男が弱くなったのか、女が強くなったのかは知らないが、家庭が安らげる場所ではないという人は多い。

大昔だって、お気楽で呑気な父ちゃんは別として、多くの男達が家長の威厳みたいなものに縛られ、それ相応に気を張って暮らしていた。

一見、ワガママに威張っているように見えた当時の男達もフヌケた時間を過ごすための止まり木は必要だったはずだ。

威厳どころか、居場所を失ってオロオロしている現代のオヤジ達の多くは「帰りたいのに帰れない」といった心理状態なのかもしれない。気の毒である。私にも経験はある。

さて、家庭円満だろうと独身だろうと止まり木を求めたがるのが男である。止まり木は仕事とプライベートを切り替える装置みたいなものである。

シングルライフを過ごしている私ですら、職場からまっすぐ帰宅することに少し抵抗感がある。

そう言いながら、今の住まいが快適でまっすぐ帰宅することが増えているのだが、そんな夜は不思議と何か物足りない。

どうでもいい飲み屋に立ち寄って、どうでもいい酒を飲んで、帰宅したらホッと安堵する。

考えてみればムダな行動だ。寄り道せずに帰宅してとっととホッとすればいいのに、なぜだか一呼吸おいてから帰りたくなる。

なんとなく旅に似ている。家という安住の場所があるのに、知らない土地に行って馴れないベッドで眠り、落ち着かない気分とワクワク感の中で過ごす。

そして旅先から帰ってきた時、「やっぱり我が家はいいなあ」と安堵する。そんなに家が良いなら旅なんかしなきゃいいのだが、懲りずに何度も「帰宅した時の安堵」のために旅に出る。

そう考えると止まり木に立ち寄ることは、日常生活におけるちょっとした旅なのかもしれない。ムダのように見えて無意味ではない行為だ。

「旅先」はさまざまだ。同じ場所に何度も通う旅の形もあり、毎度違う場所を覗きに行くのも旅のスタイルだ。


ハジケたい気分の時の止まり木と黙って過ごしたい時の止まり木は当然違う。私自身、黙って飲みたい時には、見ず知らずの店に入ることも多い。

たいていは失敗するのだが、見知らぬ土地に足を踏み入れたようなアウェーな気分?も悪くない。誰からも話しかけられず、誰もこっちのことを知らない。

自意識過剰と言われればそれまでだが、有名でも何でもない私でも「まるっきり無所属」な状態でいることは心地良い。

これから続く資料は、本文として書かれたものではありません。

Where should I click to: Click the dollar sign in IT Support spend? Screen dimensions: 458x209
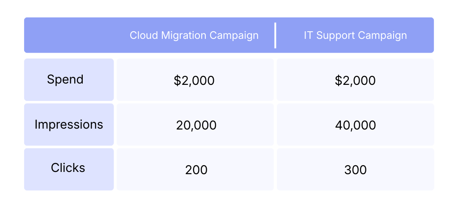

何も気にせず、鼻毛を引っこ抜き、鼻くそをほじくり、ツメを嚙んで、ゲップをして、屁こきオヤジになって裸踊りしようかと思ってしまう感覚だ。

実際にそんな行動に走れたら幸せだと思う。きっと新しくてまったく違う世界が見えちゃうんだろうなあ。

止まり木に話を戻す。

止まり木というと、どうしても小料理やバーをイメージするが、場所だけが止まり木ではない。人間だって誰かの止まり木になり得る。

デンと構えて「基地」として待っていてくれる人は偉大だが、不思議とひと時の安らぎをくれる止まり木みたいな人に魅力を感じる。

男女ともに同じような願望があるはずだ。「止まり木の人」。なんだか演歌のタイトルみたいである。

そんな相手を求めている一方で、こっちだって誰かの止まり木になってあげたい願望もある。

「基地」になる自信はないが、「止まり木」なら務まりそうである。まあ、「基地」の役割を避けちゃうあたりが人としてダメダメである。

「止まり木の人」。演歌調のノリで作詞でもしてみよう。